── GIVEN INFORMATION ──

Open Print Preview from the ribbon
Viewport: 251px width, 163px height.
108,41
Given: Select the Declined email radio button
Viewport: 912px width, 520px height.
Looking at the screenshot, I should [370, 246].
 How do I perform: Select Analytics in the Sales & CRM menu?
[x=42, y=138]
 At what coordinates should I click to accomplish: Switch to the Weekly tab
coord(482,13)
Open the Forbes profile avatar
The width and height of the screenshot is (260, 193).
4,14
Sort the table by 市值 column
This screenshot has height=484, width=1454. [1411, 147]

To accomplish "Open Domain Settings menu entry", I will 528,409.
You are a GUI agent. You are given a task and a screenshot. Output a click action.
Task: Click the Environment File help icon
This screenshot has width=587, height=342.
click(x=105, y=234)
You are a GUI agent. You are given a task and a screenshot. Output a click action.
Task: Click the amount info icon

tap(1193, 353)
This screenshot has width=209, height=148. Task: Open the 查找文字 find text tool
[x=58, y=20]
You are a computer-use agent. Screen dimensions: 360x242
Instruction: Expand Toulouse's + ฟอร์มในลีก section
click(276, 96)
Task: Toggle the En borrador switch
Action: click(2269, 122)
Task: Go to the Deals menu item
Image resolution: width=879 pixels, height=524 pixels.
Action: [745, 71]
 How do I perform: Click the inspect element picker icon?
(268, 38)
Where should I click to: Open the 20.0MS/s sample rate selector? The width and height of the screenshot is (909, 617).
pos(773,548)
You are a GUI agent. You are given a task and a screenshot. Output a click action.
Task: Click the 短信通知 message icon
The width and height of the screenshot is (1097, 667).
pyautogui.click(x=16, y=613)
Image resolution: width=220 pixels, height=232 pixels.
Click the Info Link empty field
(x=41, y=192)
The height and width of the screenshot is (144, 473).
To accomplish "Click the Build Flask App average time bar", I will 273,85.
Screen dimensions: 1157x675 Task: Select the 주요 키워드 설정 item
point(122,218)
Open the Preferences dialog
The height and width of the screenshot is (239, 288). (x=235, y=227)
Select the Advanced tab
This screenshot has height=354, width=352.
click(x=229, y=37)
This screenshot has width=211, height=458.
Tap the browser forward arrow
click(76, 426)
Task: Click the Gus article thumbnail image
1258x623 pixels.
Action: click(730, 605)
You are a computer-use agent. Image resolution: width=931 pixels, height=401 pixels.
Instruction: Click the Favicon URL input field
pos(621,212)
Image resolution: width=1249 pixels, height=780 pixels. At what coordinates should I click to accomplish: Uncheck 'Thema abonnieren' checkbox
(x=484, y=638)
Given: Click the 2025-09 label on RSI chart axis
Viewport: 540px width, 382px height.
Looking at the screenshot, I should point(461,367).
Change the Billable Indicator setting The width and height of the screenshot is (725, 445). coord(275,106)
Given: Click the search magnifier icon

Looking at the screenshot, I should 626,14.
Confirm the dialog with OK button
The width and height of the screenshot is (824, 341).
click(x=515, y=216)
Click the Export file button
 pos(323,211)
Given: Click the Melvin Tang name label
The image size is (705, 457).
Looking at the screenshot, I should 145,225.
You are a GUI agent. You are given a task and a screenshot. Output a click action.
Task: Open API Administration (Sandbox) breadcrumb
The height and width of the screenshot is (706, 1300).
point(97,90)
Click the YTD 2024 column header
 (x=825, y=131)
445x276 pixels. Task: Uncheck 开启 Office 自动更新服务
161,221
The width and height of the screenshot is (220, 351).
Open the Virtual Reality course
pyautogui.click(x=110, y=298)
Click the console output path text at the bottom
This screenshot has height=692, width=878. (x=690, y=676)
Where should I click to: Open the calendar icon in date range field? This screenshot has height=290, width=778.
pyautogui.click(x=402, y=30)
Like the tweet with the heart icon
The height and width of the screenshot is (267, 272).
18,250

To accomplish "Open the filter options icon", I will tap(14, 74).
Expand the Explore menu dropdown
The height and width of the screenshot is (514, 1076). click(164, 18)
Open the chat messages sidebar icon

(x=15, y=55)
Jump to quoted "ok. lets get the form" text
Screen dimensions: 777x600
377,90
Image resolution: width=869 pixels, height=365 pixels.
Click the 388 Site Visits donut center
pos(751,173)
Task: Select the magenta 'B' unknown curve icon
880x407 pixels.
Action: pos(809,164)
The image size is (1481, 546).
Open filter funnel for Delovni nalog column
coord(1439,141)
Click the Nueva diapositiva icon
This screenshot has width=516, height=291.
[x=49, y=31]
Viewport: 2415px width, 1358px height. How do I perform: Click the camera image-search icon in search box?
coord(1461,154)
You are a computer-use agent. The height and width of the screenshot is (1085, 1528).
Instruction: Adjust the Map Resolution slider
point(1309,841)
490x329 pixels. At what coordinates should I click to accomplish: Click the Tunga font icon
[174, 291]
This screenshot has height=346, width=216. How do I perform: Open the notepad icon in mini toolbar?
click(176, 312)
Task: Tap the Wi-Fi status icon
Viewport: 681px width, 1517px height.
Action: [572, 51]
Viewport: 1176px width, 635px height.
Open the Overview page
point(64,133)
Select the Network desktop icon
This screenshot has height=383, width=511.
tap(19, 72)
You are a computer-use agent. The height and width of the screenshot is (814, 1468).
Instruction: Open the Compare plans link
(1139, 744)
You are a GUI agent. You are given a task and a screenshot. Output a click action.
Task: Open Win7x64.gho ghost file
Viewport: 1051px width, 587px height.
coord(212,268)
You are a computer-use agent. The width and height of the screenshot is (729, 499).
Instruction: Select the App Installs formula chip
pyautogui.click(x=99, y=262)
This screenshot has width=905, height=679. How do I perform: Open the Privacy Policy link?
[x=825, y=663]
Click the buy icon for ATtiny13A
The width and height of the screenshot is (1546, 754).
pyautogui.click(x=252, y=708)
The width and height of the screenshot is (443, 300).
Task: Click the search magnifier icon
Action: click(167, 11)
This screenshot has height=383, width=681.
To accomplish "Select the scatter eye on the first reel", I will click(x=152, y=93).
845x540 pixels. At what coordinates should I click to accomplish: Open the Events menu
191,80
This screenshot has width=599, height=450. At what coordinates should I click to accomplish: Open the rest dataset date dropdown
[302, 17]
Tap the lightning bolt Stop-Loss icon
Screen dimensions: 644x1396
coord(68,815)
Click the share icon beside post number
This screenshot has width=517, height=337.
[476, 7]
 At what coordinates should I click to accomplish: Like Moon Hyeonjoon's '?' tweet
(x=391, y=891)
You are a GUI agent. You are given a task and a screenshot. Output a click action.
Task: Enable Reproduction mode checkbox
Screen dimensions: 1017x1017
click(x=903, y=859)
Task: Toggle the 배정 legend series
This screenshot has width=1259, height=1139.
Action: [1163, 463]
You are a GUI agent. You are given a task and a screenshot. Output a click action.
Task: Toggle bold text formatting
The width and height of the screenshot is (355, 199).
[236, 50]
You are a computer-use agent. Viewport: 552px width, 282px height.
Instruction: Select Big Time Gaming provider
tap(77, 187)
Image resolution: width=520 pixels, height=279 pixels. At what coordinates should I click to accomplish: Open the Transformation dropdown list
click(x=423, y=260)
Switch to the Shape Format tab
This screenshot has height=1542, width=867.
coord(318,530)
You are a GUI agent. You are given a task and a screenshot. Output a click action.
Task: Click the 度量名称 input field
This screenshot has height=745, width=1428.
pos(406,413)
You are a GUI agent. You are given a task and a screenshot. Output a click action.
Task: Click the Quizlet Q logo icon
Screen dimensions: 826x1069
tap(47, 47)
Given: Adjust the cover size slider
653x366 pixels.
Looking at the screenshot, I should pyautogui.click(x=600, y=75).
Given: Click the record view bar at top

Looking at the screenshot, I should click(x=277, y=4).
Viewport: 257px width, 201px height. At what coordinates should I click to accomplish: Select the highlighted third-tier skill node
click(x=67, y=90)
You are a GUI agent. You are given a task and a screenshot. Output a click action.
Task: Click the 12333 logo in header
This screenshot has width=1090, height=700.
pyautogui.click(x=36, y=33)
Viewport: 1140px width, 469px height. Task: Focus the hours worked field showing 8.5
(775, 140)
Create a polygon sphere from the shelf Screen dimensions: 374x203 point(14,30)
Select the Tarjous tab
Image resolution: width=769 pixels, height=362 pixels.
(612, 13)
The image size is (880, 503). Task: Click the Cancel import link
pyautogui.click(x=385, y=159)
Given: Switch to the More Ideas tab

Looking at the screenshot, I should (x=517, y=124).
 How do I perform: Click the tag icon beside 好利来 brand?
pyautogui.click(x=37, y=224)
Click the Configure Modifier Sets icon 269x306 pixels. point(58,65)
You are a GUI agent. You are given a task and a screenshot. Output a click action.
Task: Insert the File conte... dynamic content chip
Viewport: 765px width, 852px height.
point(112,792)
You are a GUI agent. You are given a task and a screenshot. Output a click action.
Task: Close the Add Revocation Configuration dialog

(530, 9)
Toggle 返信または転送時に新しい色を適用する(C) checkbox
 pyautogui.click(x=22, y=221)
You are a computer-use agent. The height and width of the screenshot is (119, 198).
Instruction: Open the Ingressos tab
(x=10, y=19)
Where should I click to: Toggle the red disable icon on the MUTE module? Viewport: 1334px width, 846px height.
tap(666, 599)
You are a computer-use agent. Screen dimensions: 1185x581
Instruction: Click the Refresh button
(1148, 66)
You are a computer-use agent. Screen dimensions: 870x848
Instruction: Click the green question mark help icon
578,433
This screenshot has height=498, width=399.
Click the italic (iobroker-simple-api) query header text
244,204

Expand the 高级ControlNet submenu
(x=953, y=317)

───

WHAT NEEDS TO BE DONE: From the data above, output the lines between the line containing "Image resolution: width=220" and the line containing "pos(621,212)", inclusive, as a JSON list of strings with one string per line and no blank lines.

REPLY TO THE EXERCISE:
[
  "Image resolution: width=220 pixels, height=232 pixels.",
  "Click the Info Link empty field",
  "(x=41, y=192)",
  "The height and width of the screenshot is (144, 473).",
  "To accomplish \"Click the Build Flask App average time bar\", I will 273,85.",
  "Screen dimensions: 1157x675 Task: Select the 주요 키워드 설정 item",
  "point(122,218)",
  "Open the Preferences dialog",
  "The height and width of the screenshot is (239, 288). (x=235, y=227)",
  "Select the Advanced tab",
  "This screenshot has height=354, width=352.",
  "click(x=229, y=37)",
  "This screenshot has width=211, height=458.",
  "Tap the browser forward arrow",
  "click(76, 426)",
  "Task: Click the Gus article thumbnail image",
  "1258x623 pixels.",
  "Action: click(730, 605)",
  "You are a computer-use agent. Image resolution: width=931 pixels, height=401 pixels.",
  "Instruction: Click the Favicon URL input field",
  "pos(621,212)"
]